Triste d’entendre cela, il demanda aussi comment elle avait fait pour trouver une belle tenue, elle répondit que cela venait de sa sœur, qui les avait aidés, gentiment. Il demanda si ses parents ne pouvaient pas les accompagner dans cette épreuve difficile, mais elle répondit que depuis la fin de la guerre, les cours des temps avaient changé et qu’il était très difficile de faire partager l’argent par courrier. Elle partit en disant qu’elle allait rejoindre son mari pour en parler et en se trouvant seul, il se mit à verser des larmes.

Oh Dieu, pourquoi ? Pourquoi est-ce que je suis toujours dans cet état alors que tout ça, c’est du passé ? Je veux que ça cesse cet amour que j’ai pour elle, je veux que ça cesse…

Il essaya de se raisonner en pensant à l’amour que Dieu lui envoyait chaque jour, jusqu’à ce qu’il vit une ombre, provenant du chemin de gauche, s’approcher de lui. Quand il découvrit la personne, il se leva et voulût le fuir, mais au lieu de ça, la personne le prit par le bras.

— Phil attends…

— Que viens-tu faire ici papa ?

— Comme toi mon fils, je viens pour le père Théophane…

— Je te signale que tu nous as abandonné avec maman ! Alors laisse-moi tranquille !

— Phil attends ! Ce n’est pas ce que tu crois…

Il soupira en continuant son chemin, mais son cœur lui demanda de faire demi-tour et de présenter ses excuses.

Pourquoi Dieu est-ce-que vous m'obligez à faire ça ?

Il se retourna en demandant pardon et son père le remercia en lui tapotant l’épaule gauche.

— Écoute Phil… je… puis-je me confesser ?

Surpris, il lui répondit en hochant la tête et retroussa ses longues manches en poursuivant son chemin avec lui.

— Est-ce que… tu, tu as besoin d’aide pour ton amie ? J’ai entendu dire qu’elle avait besoin d’un médecin.

En voulant lui faire la tête, il se contenta de jouer son rôle de moine en prenant des grandes respirations.

— Oui mais le problème, c’est qu'on n'a pas les moyens…

— Je peux t’aider ?

Stupéfait, il le regarda avec de grands yeux, ébahis. Jamais il n’aurait imaginé que son père puisse l’aider alors qu’il ne pensait qu’à sa jolie demeure et à l’argent qu’il dépensait tous les jours.

— Tu, tu as drôlement changé…

— Tu sais mon fils, lorsque j’ai fait la guerre, j’ai appris beaucoup de chose… Et le père Théophane m’en a aussi appris…
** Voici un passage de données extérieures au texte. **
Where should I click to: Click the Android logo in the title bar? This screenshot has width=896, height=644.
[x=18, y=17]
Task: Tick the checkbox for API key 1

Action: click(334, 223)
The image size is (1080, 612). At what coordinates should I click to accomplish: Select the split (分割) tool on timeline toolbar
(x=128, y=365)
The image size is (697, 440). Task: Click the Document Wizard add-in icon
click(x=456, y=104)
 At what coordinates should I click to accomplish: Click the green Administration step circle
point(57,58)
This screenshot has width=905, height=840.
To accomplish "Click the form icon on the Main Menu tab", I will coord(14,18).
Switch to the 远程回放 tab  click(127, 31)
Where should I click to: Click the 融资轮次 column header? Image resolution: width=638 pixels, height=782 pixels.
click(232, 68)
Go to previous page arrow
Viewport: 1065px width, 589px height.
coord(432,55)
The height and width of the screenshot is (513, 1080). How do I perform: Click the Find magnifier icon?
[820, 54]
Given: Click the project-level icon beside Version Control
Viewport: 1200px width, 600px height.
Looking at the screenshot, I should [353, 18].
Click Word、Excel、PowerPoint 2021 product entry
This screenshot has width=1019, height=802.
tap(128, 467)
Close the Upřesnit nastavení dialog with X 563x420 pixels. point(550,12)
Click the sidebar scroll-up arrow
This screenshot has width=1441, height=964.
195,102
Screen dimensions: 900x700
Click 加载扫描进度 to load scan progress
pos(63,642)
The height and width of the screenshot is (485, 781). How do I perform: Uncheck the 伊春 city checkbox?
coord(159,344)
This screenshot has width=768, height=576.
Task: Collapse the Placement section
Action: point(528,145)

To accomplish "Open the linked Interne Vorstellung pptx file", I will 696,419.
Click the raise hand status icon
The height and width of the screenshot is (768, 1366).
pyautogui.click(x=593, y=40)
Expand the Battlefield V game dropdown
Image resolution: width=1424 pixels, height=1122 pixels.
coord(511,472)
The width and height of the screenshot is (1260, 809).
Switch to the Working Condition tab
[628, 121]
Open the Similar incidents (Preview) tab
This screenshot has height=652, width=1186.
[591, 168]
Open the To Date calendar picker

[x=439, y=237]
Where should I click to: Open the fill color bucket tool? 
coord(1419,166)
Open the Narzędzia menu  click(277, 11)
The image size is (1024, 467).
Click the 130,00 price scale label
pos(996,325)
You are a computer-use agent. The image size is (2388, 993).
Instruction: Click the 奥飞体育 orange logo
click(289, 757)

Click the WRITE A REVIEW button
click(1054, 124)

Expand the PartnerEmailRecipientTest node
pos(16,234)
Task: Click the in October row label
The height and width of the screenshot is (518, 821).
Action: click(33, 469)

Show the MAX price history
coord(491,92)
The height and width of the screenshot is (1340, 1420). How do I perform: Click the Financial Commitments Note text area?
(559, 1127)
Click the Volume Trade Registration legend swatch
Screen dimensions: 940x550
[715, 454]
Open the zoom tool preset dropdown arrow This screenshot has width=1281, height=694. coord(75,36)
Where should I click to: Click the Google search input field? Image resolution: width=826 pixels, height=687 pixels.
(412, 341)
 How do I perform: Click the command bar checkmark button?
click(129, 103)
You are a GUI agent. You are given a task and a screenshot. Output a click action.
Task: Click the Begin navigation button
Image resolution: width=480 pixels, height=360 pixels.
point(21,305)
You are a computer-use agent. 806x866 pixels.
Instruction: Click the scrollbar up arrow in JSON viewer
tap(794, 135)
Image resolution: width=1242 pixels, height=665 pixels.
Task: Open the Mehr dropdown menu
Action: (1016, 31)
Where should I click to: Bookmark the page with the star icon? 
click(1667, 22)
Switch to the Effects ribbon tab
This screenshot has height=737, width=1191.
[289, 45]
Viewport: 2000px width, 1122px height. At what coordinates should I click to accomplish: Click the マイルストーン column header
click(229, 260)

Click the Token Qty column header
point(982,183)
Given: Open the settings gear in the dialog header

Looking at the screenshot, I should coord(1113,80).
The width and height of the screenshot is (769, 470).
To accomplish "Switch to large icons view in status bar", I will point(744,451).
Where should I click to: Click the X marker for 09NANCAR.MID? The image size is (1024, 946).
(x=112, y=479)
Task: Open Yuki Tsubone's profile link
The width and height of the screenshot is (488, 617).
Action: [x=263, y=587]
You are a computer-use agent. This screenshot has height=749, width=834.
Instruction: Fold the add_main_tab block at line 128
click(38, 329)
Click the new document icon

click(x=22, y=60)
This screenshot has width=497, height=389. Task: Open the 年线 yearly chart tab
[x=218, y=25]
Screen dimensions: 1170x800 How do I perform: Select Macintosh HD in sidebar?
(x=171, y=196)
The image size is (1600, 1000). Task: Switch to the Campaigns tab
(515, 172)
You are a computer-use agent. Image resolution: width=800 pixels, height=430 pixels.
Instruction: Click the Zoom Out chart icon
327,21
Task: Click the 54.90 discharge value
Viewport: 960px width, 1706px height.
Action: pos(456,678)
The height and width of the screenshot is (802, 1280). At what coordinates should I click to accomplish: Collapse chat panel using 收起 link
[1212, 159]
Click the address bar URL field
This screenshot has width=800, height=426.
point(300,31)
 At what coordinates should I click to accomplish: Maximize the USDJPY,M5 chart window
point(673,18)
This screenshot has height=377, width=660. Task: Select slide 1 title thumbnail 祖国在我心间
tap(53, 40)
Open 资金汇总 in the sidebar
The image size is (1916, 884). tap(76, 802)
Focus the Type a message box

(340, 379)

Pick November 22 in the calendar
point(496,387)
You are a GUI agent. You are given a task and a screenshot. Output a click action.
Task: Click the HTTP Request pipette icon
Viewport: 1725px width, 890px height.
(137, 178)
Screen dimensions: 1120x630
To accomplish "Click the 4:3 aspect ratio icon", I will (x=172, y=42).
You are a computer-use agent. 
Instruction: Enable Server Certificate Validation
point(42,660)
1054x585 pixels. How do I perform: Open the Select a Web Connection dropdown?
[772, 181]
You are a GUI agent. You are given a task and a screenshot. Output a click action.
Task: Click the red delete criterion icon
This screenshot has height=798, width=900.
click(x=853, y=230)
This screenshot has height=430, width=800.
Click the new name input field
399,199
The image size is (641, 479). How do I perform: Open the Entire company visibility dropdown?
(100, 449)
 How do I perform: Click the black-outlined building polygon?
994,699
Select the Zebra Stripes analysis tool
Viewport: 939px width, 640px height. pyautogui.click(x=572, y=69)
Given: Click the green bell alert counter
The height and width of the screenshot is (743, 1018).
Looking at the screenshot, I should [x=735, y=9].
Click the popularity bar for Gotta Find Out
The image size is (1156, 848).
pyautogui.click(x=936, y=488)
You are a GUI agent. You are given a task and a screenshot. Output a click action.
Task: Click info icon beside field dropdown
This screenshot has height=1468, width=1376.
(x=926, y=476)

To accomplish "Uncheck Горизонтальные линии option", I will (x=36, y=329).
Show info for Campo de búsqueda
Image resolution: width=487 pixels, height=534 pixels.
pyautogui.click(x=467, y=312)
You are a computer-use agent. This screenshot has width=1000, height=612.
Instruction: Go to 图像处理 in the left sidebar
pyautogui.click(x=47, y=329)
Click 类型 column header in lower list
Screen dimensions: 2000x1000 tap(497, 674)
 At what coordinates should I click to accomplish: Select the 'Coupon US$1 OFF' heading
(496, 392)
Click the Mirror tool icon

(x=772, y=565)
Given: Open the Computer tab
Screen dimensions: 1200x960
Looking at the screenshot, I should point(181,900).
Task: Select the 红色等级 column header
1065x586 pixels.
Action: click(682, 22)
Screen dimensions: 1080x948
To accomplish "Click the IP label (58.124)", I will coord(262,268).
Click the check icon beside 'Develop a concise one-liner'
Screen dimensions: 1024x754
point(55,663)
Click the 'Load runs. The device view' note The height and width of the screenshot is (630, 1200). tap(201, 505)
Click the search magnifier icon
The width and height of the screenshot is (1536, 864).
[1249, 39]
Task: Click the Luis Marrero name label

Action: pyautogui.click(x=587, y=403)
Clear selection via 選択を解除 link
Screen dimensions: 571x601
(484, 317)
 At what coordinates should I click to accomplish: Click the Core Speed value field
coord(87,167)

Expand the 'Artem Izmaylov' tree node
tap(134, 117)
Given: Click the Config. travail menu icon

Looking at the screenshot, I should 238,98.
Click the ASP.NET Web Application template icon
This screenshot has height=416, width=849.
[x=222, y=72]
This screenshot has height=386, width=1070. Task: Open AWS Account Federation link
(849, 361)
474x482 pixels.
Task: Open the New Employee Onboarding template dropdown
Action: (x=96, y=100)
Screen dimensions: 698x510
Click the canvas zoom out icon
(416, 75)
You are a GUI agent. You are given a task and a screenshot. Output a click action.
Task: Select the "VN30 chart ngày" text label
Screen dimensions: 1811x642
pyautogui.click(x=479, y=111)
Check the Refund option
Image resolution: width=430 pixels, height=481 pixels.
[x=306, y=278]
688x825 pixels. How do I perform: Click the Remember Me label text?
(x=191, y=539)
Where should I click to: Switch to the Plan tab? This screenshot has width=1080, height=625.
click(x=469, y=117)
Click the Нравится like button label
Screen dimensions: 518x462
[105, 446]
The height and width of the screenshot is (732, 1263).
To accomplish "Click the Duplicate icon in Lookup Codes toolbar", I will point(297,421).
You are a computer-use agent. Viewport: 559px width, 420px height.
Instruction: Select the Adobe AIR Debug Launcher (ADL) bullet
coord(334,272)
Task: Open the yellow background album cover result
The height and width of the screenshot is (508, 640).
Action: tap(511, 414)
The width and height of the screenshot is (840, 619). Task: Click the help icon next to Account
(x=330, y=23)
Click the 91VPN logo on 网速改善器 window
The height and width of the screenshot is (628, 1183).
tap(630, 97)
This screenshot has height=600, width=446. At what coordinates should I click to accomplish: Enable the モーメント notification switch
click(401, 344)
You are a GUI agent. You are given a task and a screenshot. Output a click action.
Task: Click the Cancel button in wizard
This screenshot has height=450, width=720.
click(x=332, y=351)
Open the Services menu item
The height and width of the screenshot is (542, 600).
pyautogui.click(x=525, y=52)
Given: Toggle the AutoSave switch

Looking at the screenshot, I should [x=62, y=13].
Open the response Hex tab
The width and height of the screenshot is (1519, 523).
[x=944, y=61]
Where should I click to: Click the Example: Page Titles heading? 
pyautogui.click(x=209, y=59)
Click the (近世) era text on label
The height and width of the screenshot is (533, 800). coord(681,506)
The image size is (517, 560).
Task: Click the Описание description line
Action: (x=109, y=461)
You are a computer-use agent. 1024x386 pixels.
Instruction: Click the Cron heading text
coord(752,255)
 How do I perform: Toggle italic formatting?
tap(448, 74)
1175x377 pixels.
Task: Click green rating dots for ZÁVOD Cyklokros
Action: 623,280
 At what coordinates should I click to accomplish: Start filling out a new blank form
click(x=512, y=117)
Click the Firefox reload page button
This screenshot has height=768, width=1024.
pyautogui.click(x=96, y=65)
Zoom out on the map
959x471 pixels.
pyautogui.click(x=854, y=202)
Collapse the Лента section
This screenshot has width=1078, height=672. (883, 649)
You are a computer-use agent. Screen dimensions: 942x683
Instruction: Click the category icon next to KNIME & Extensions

Soulagé d’entendre ces douces paroles, il se posa des questions si c’était une bonne chose de continuer à le critiquer… Serait-ce le moment de faire la paix avec lui ?

— Je suis fier de toi, Philémon. C’est grâce à toi si j’ai pu retrouver la foi.

Heureux de l’apprendre, il sourit en se tournant vers un nouveau père qu’il n’avait jamais connu auparavant.

— Non papa, ne me remercie pas, remercie plutôt le père Théophane, répondit-il en regardant le ciel.